Gecenin karanlığında, yaklaşık on vampir toplanmış, geleceğe dair planlar yapıyordu. Kabus gibi çığlıkların yükseleceğini hayal eden kan emenler, sabırsızca ne yapacaklarını konuşuyordu. "Ufuk'u da öldürdüler. Bu it sürüsü zıvanadan iyice çıktılar. Bu gece arkadaşlar, onların evlerine saldırıyoruz!" İçlerinden biri çıktı. "Onların bölgesinde onlarla nasıl başa çıkacağız peki? Diye sordu. "Sayıları az, yaşadıkları yerde dönüşemeyen aile bireyleri var. Bizim hedefimiz, ailelerine zarar vermek. Kurtların ailesinden ne kadar çok kişiye zarar verirsek, onlar da kendi ailesine o kadar zarar verecektir. Onlar kendilerinden birinin vampire dönüşme ihtimaline asla katlanamaz ve o bireyleri kendileri öldürür. Bu onların çöküşü olacak. İçeride yedi kurt var. Siz hepiniz, kurtlarla savaşırken, ben insan olanlara saldıracağım."

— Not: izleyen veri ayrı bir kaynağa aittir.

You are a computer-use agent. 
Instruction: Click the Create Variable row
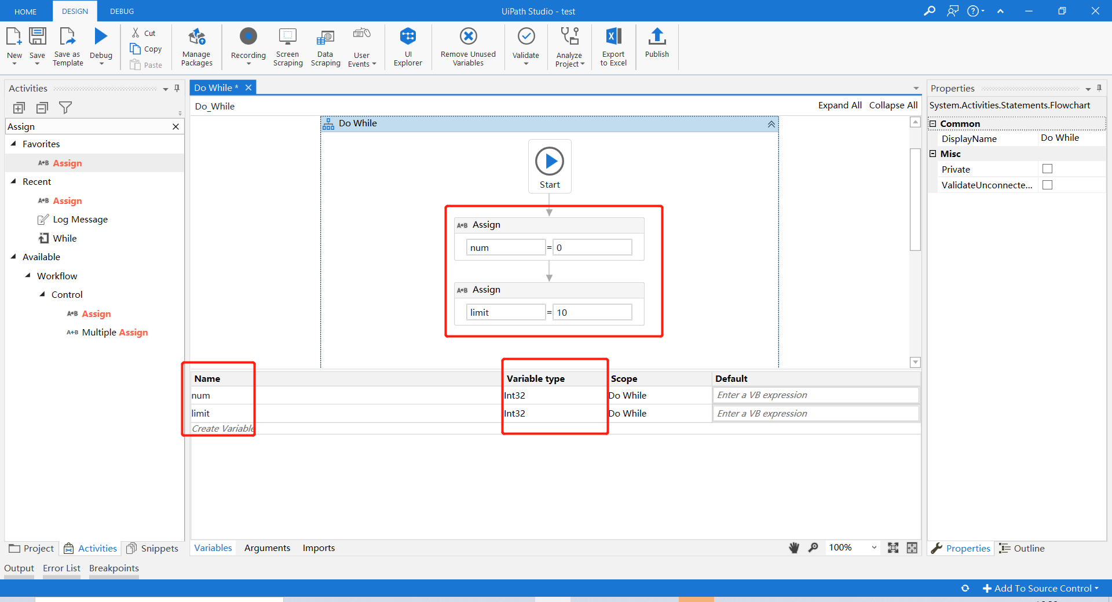coord(222,428)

Oğuz, Furkan nerede diye, Mehmet ve Mustafa'ya sordu. İkisi de bilmediklerini söyleyince biraz öfkelense de belli etmedi. Odasına girmek üzereyken, kurt ulumaları ve dövüş sesleri işitti. Metin ve Mete, nöbetteydi. Hızla evden çıkan Oğuz'un arkasından atılan, Mehmet ve Mustafa koşarak yetişti. Bu sırada, balkondan çoktan atlayıp, kuzenlerine yardıma koşan Tarık, dönüşmüştü bile. Sesler evin önündeki büyük bahçenin, dış kısmındaki yerden geliyordu. Dokuz vampirin arasında kalan, iki toy kurt, korkusuzca savaşıyordu. Kuzenlerinin de gelmesiyle, vampirler çil yavrusu gibi sağa sola dağılmaya başladılar. Hala sayıca üstün olsalar da asıl amaçları doğrultusunda hareket etmek gerekiyordu. Oğuz, dönüşmüş bir şekilde savaşırken, Furkan'ın zihnini yokluyordu. Ancak, Furkan yakınlarda değildi ve insan formundaydı.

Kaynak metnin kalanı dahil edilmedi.